(Stated exercise)
Please write out, line for line, everything in the records from the line containing "You are a GUI" down to the line containing "Looking at the screenshot, I should click(192, 83).", both included. Leave the pictures out of your copy.

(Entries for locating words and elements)
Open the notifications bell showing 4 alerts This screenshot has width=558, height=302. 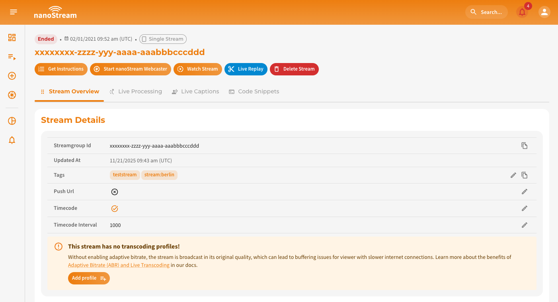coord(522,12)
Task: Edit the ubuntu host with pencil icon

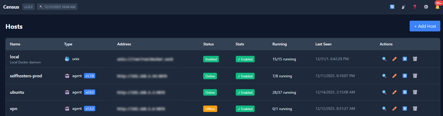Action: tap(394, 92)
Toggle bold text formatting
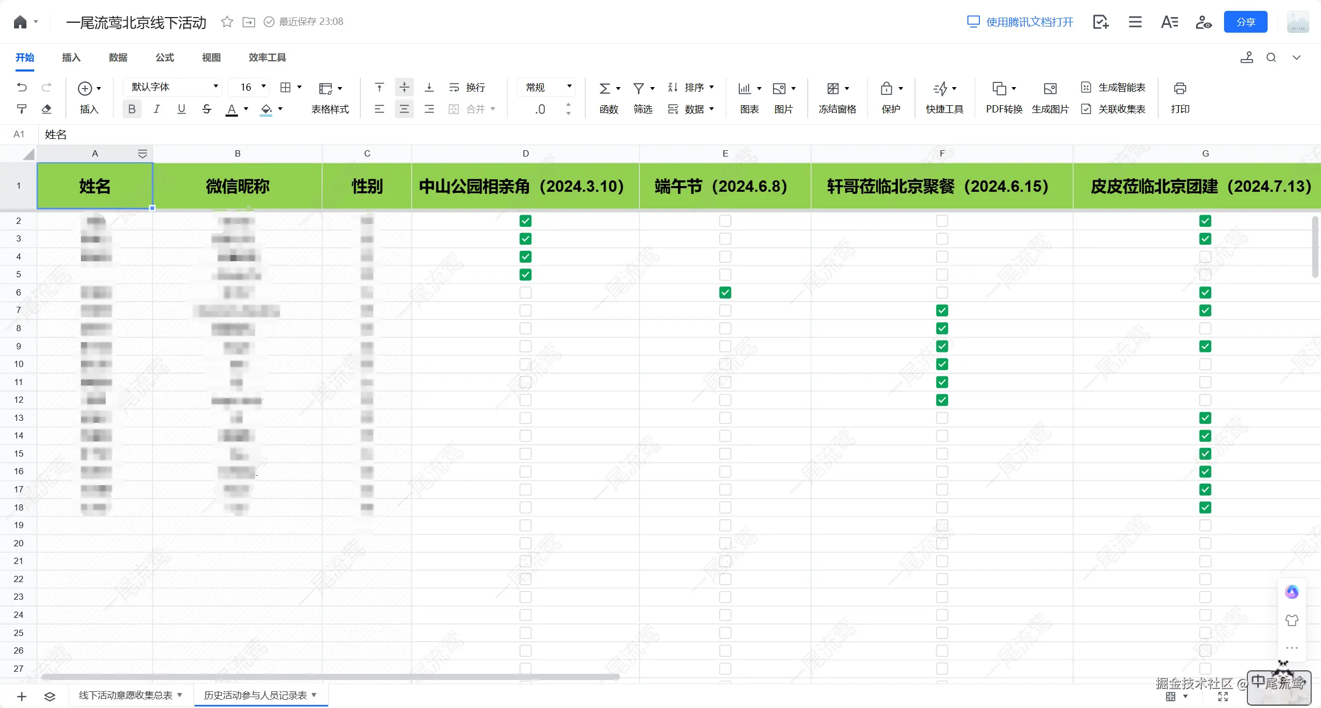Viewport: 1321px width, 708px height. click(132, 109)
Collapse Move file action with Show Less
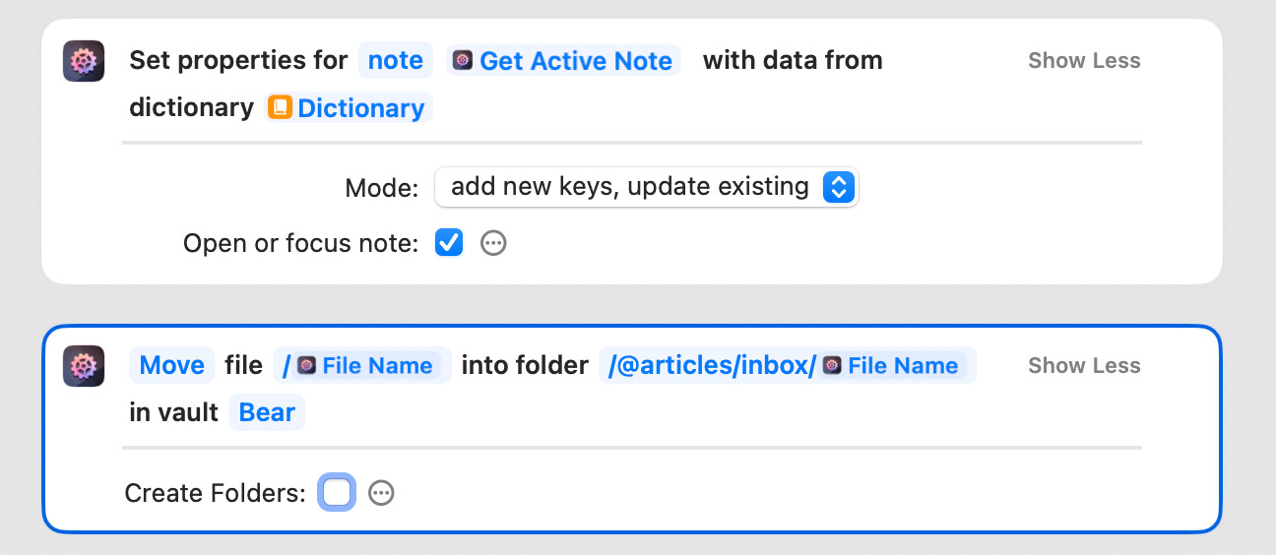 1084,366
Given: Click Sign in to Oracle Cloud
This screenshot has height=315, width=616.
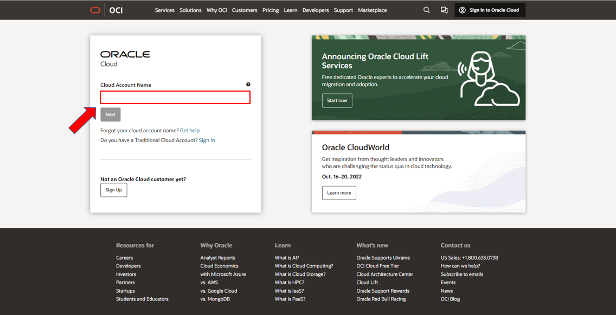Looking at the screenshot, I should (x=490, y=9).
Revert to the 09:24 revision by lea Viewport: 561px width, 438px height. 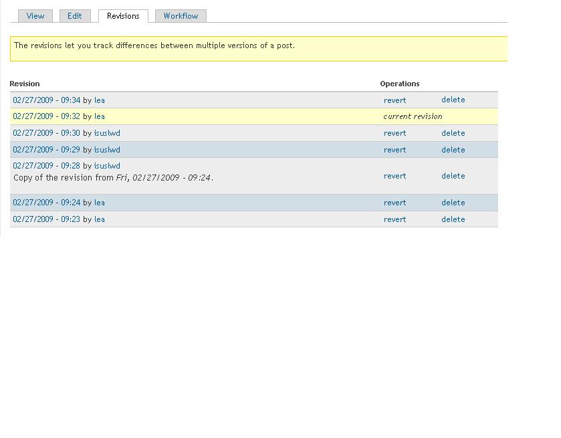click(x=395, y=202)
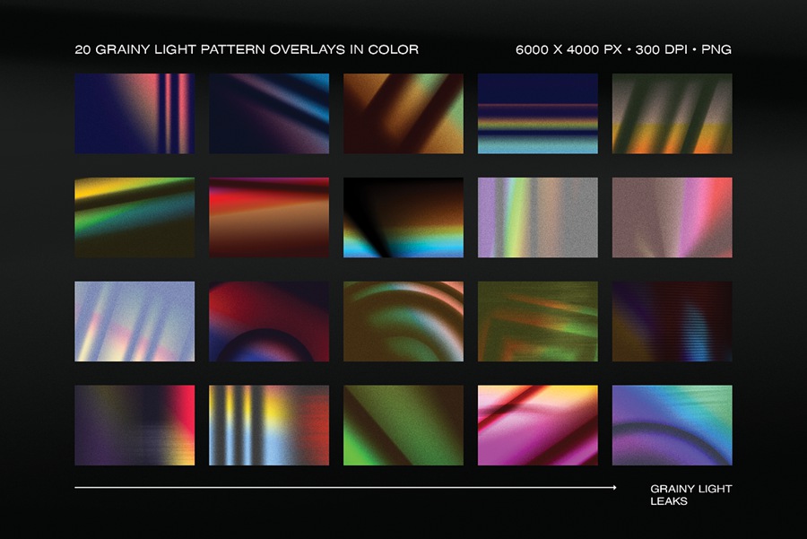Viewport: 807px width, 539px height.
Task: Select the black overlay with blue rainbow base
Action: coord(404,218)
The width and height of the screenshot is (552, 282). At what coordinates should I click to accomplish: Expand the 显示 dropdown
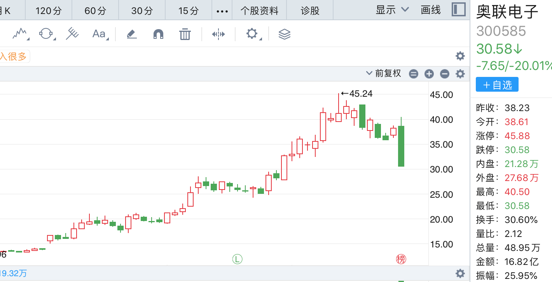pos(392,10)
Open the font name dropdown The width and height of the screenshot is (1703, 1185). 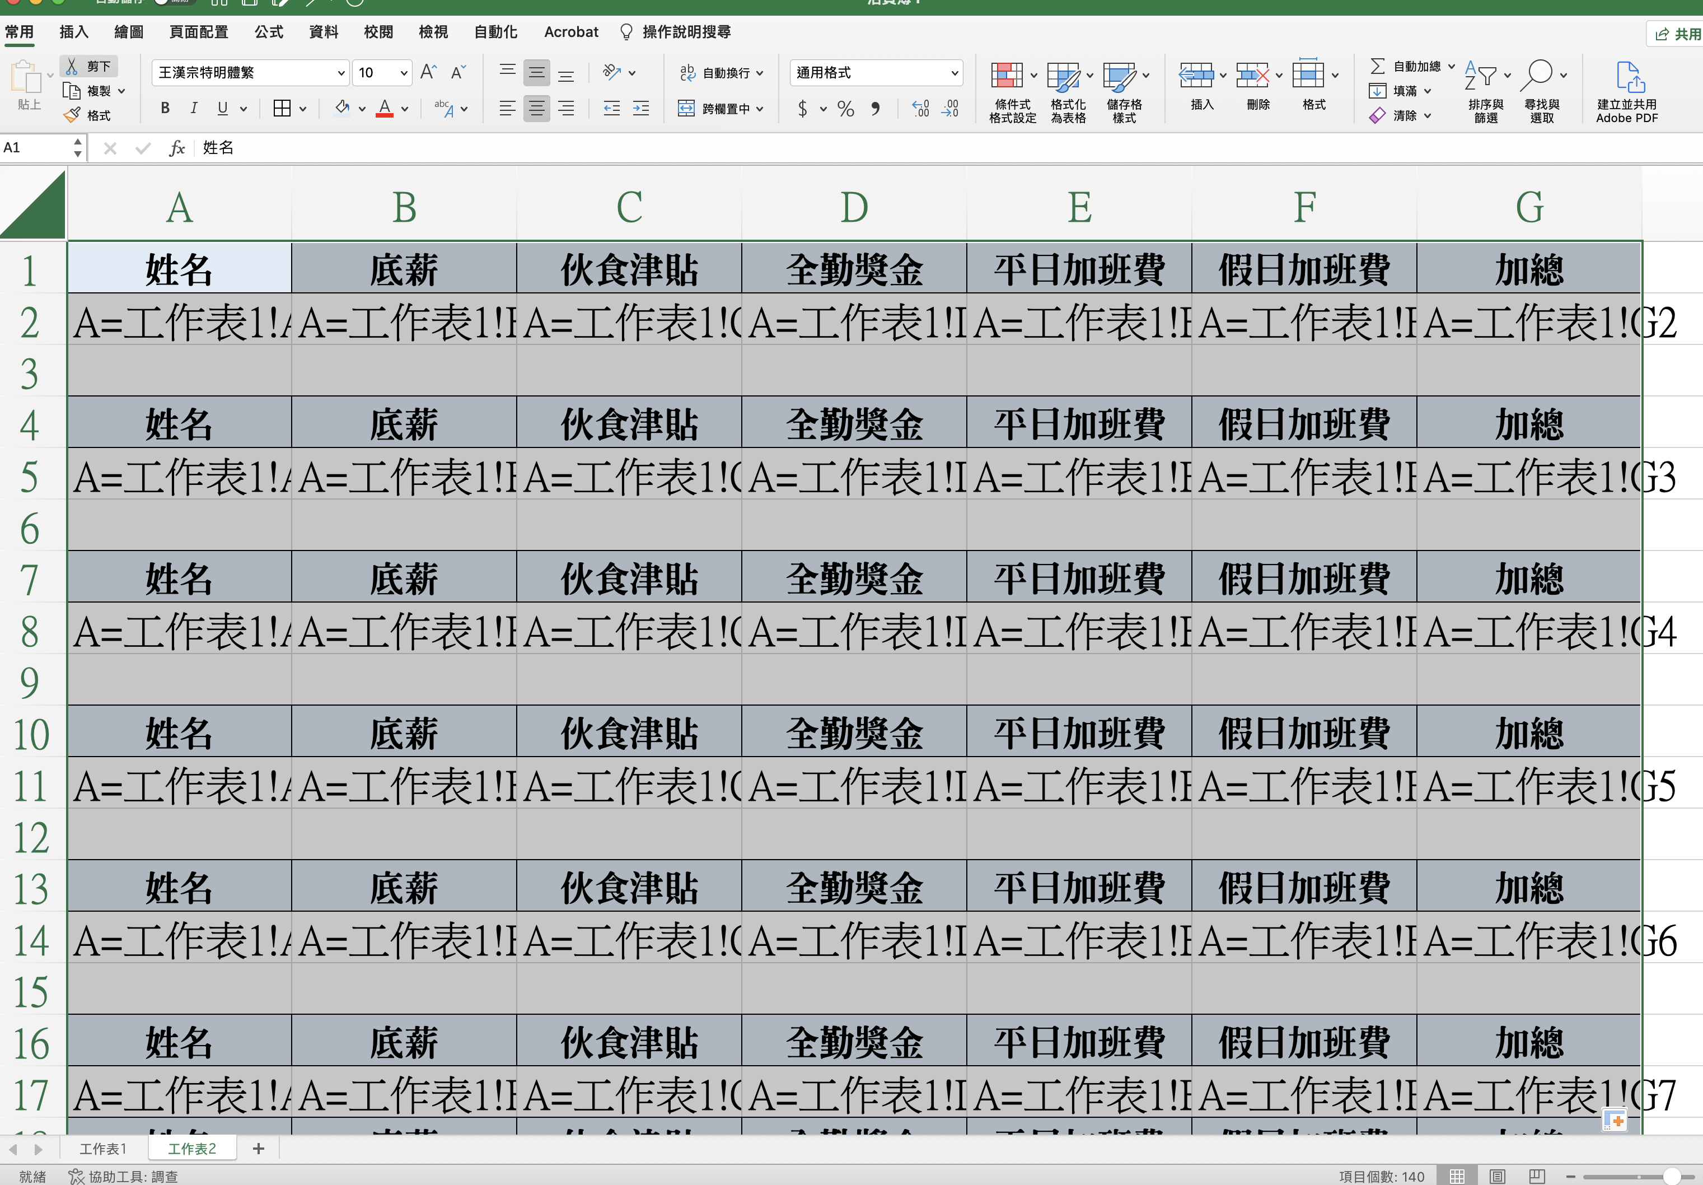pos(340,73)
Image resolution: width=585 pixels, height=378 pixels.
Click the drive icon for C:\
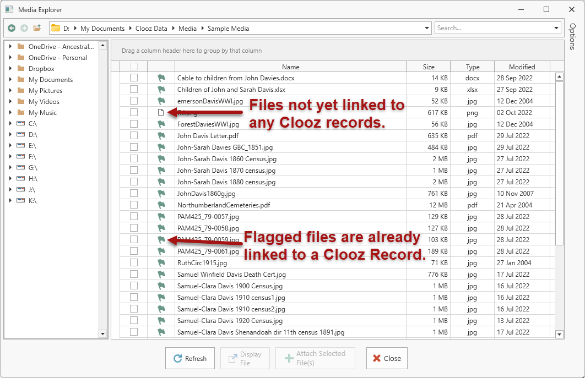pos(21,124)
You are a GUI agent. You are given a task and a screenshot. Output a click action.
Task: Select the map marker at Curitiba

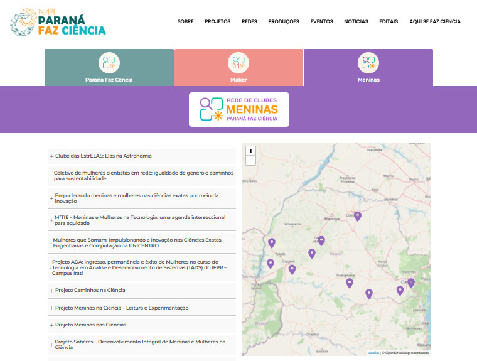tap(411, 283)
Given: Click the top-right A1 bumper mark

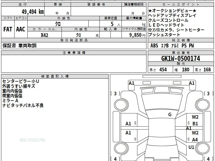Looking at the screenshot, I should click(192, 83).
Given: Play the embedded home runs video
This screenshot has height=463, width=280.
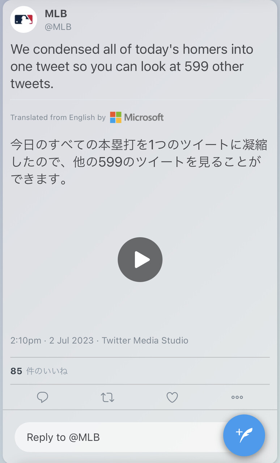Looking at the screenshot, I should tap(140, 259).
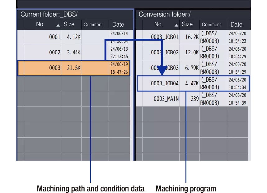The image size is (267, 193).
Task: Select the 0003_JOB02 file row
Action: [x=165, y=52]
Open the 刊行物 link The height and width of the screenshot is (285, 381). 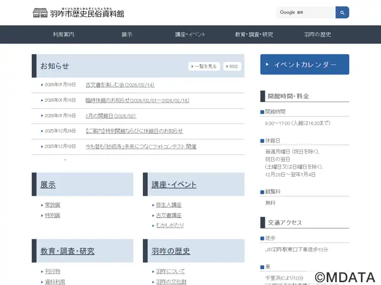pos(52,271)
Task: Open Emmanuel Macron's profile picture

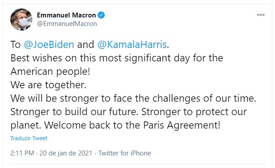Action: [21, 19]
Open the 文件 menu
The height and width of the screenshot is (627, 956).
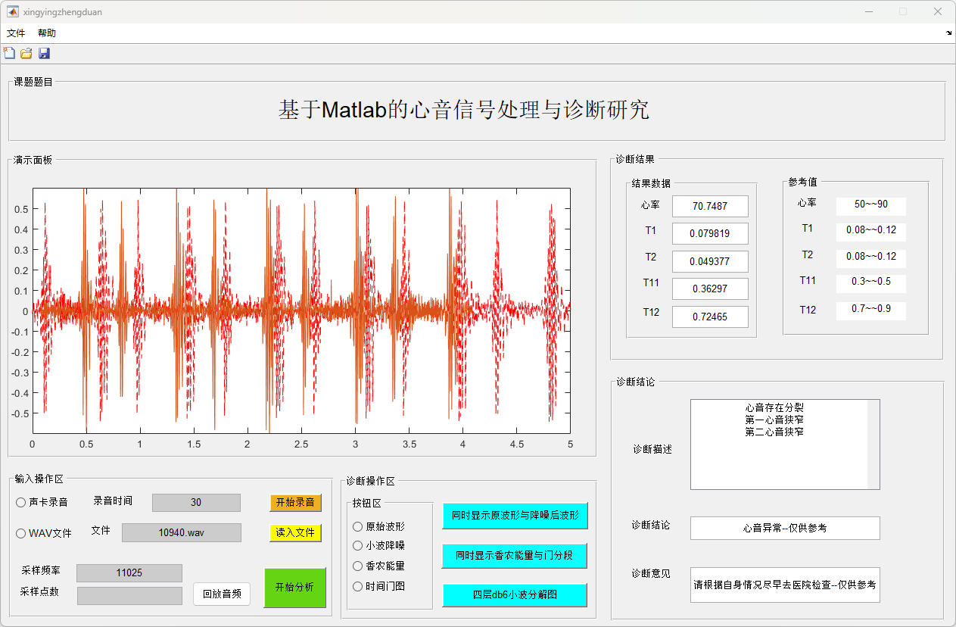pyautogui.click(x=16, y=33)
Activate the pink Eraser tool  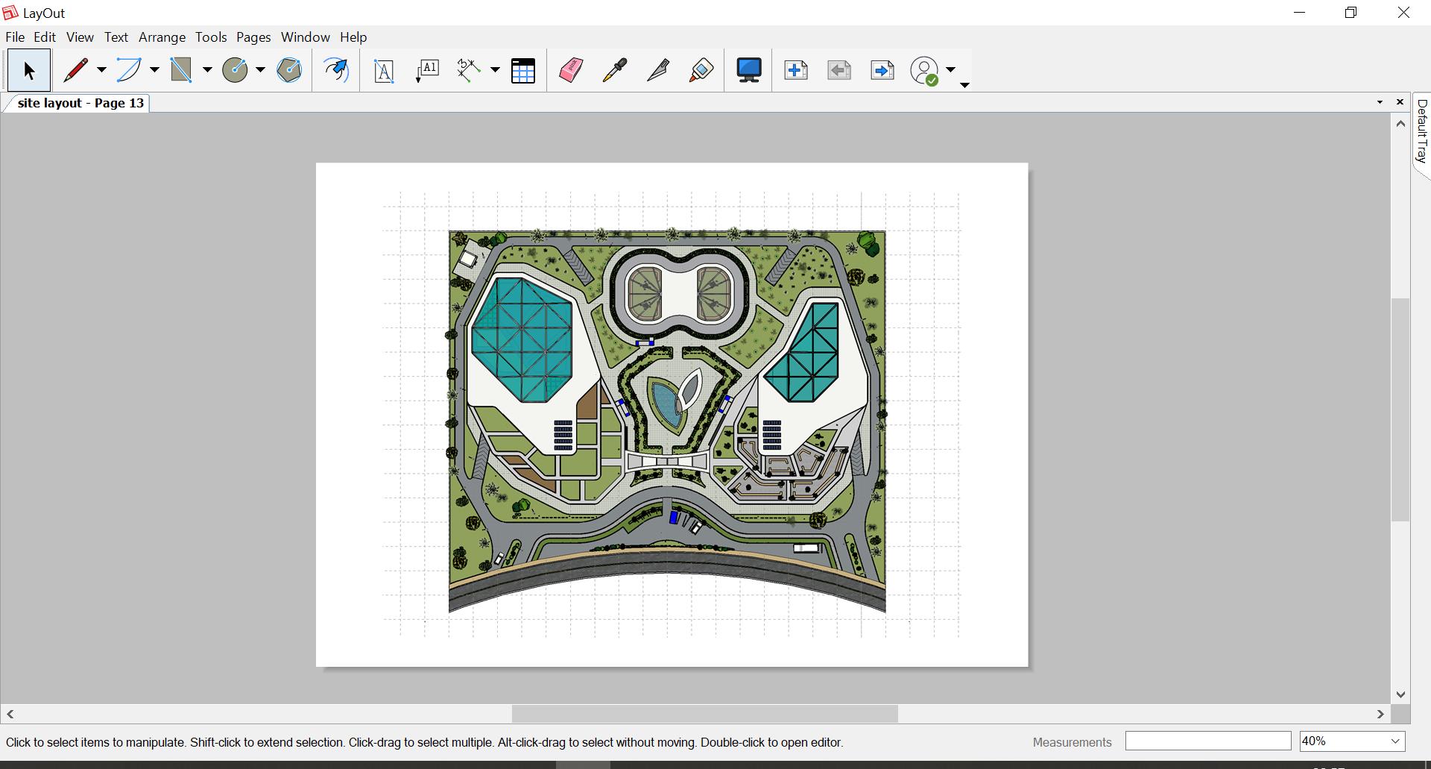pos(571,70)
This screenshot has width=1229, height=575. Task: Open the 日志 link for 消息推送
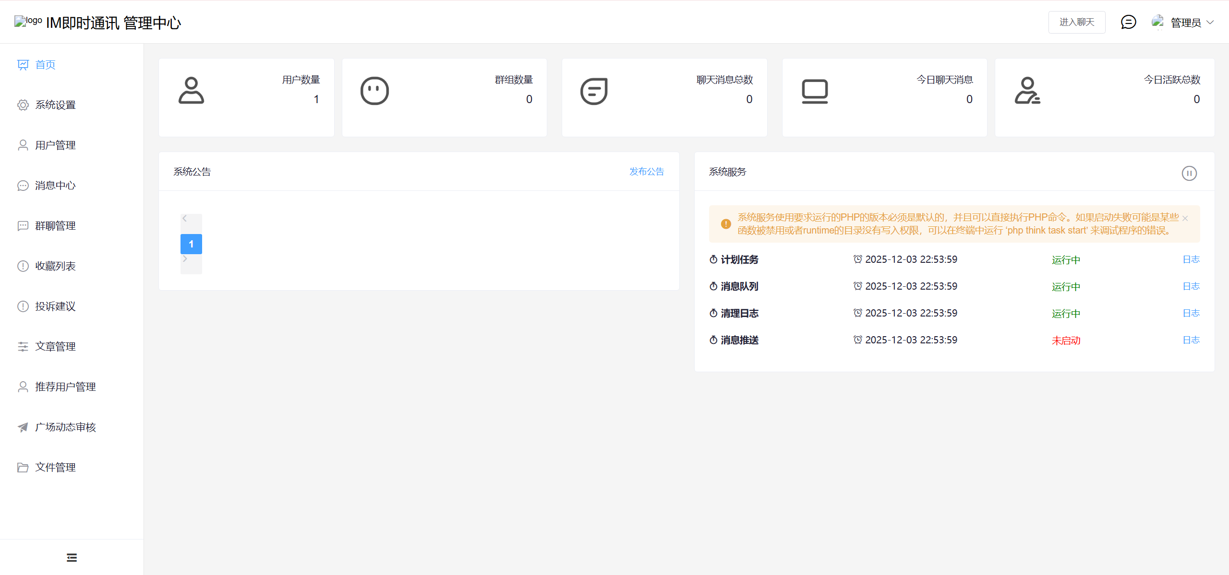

(Reply to the exercise)
You are a GUI agent. You are given a task and a screenshot. Output a click action.
Task: Select the map marker at Curitiba

tap(411, 283)
Given: Click the top-right A1 bumper mark

Looking at the screenshot, I should click(192, 83).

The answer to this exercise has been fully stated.